╭─ SUPPLIED RECORDS

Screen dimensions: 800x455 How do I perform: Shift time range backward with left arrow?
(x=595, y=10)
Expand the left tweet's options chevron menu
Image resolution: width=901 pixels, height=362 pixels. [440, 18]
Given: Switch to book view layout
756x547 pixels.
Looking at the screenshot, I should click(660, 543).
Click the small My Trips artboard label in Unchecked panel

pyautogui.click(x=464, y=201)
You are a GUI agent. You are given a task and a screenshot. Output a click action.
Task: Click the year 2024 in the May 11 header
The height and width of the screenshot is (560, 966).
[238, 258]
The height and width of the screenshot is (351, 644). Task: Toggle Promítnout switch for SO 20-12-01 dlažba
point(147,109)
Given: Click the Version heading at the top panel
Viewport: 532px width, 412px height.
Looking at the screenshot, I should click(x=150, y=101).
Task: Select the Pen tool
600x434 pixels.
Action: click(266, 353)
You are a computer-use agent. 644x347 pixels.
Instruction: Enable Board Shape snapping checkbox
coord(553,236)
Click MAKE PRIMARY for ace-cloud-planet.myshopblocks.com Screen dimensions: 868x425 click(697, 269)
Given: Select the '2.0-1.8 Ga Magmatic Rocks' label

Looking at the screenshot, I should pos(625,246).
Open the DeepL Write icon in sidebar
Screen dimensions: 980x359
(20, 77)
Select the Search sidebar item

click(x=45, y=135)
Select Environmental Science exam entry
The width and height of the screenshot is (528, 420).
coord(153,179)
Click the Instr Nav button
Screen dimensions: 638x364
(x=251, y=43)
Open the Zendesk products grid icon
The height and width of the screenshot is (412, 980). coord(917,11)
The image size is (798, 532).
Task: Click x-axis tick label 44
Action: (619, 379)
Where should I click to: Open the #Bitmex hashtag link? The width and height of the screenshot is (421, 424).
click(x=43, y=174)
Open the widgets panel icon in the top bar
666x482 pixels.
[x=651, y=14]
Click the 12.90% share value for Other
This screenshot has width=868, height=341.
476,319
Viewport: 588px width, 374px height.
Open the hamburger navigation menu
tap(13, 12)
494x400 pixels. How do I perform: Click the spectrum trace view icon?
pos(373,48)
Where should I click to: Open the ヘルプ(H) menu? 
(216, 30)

╰─

#### [YOUR INSTRUCTIONS]
Output, exactly and with nothing else, the lines from the line containing "Where should I click to: Open the #Bitmex" to the end of the entries.

#### [FINAL ANSWER]
Where should I click to: Open the #Bitmex hashtag link? The width and height of the screenshot is (421, 424).
click(x=43, y=174)
Open the widgets panel icon in the top bar
666x482 pixels.
[x=651, y=14]
Click the 12.90% share value for Other
This screenshot has width=868, height=341.
476,319
Viewport: 588px width, 374px height.
Open the hamburger navigation menu
tap(13, 12)
494x400 pixels. How do I perform: Click the spectrum trace view icon?
pos(373,48)
Where should I click to: Open the ヘルプ(H) menu? 
(216, 30)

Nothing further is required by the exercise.